#### Page excerpt:
Fourth Sunday after the Epiphany - January 29, 2023

Pastor Richard Clark's sermon on January 29, 2023.

Micah 6: 1-8 (New Jerusalem Bible)

Matthew 5:1-12 (NRSV)


 

For Matthew, Jesus is viewed as a kind of “New Moses” and like the original Moses, Jesus delivers his famous sermon from a mountainside.  It is known as the Beatitudes which comes from the Latin word beatitudus which means blessedness or joy.  Just as the Hebrew Bible begins with divine blessings of creation and the exodus from enslavement, Jesus begins a divine blessing which seems contrary to common norms.  In Jesus’ sermon he puts the values of people in a totally different way.  Instead of blessed are the rich, being happy, strong, satisfied and well liked, Jesus says blessed are the poor, those who mourn, those who are gentle, the merciful and pure of heart.  Do you ever think you would hear a sermon like that from a prosperity gospel preacher with his $500 three-piece suit preaching in a mega-church?


Blessed are the poor in spirit.  Jesus is saying the higher you go up in the system, the more trapped you are.  Every promotion or recognition you receive, there is a price to pay in following the party line.  And this is true in any business or organization.


Blessed are those who mourn.  Jesus is describing the situation of those who weep and have something to mourn about.  They feel the pain of the world.  Jesus is saying those who grieve are showing true empathy.  There is a difference between sympathy and empathy.  Sympathy is showing sorrow for someone.  Empathy is being identified with their pain.  We certainly need more empathy in today’s world.


Blessed are those who hunger and thirst for righteousness, for they will be filled.  Jesus is saying to live a just life is to identify with the poor, the forgotten and the persecuted.  This teaching is both spiritual and social.


Blessed are the merciful, for they will receive mercy. The experience of forgiveness or mercy is the action of the Creator who loves unconditionally.  This is the story of Jesus driving out the money-changers from the Temple.  The buying and selling of God is over.  One cannot buy God’s blessings by worthiness, achievements or obeying commandments.  Healing salvation is God’s free gift to humanity.

#### Dataset section:

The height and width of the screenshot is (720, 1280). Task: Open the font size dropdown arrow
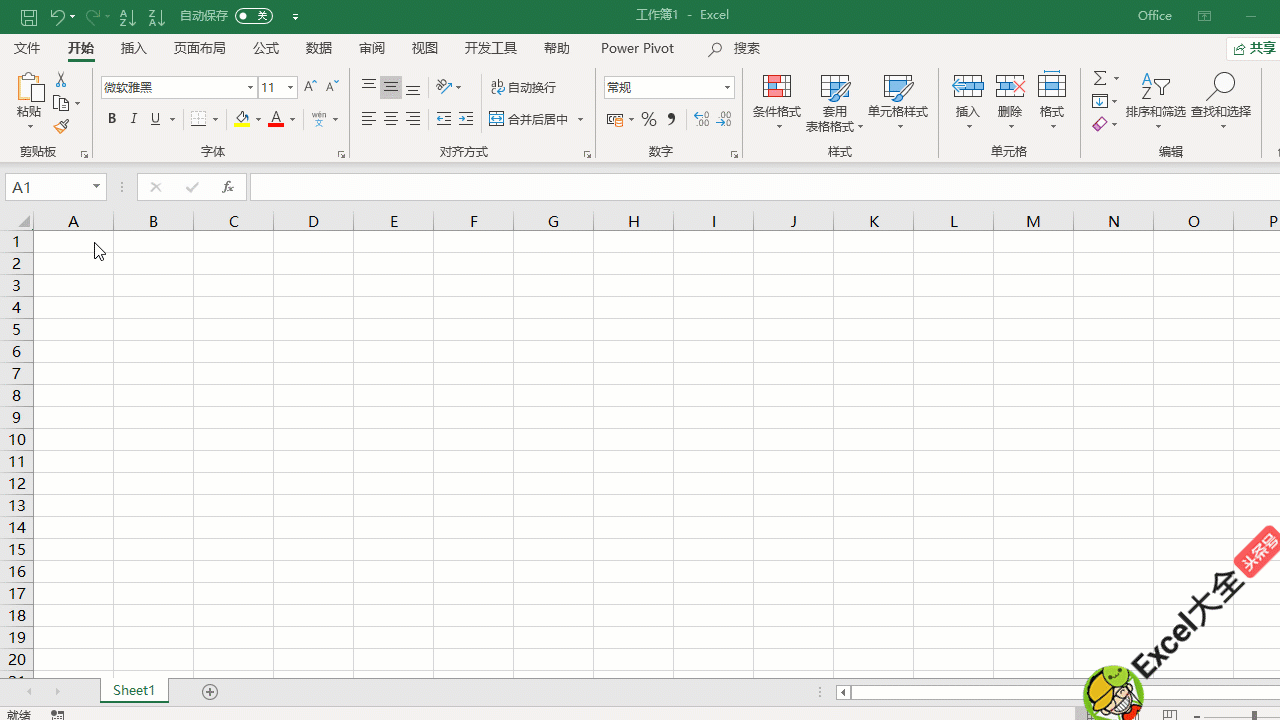[290, 88]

#### Set task:
Answer these from the sermon:
(a) What Latin word does the name "Beatitudes" come from, and what does that word mean?
(b) How does the sermon define empathy?
(c) Which story of Jesus does the sermon tie to "Blessed are the merciful"?

#### Written response:
(a) Beatitudus, which means blessedness or joy.
(b) Empathy is being identified with someone's pain.
(c) Jesus driving the money-changers out of the Temple.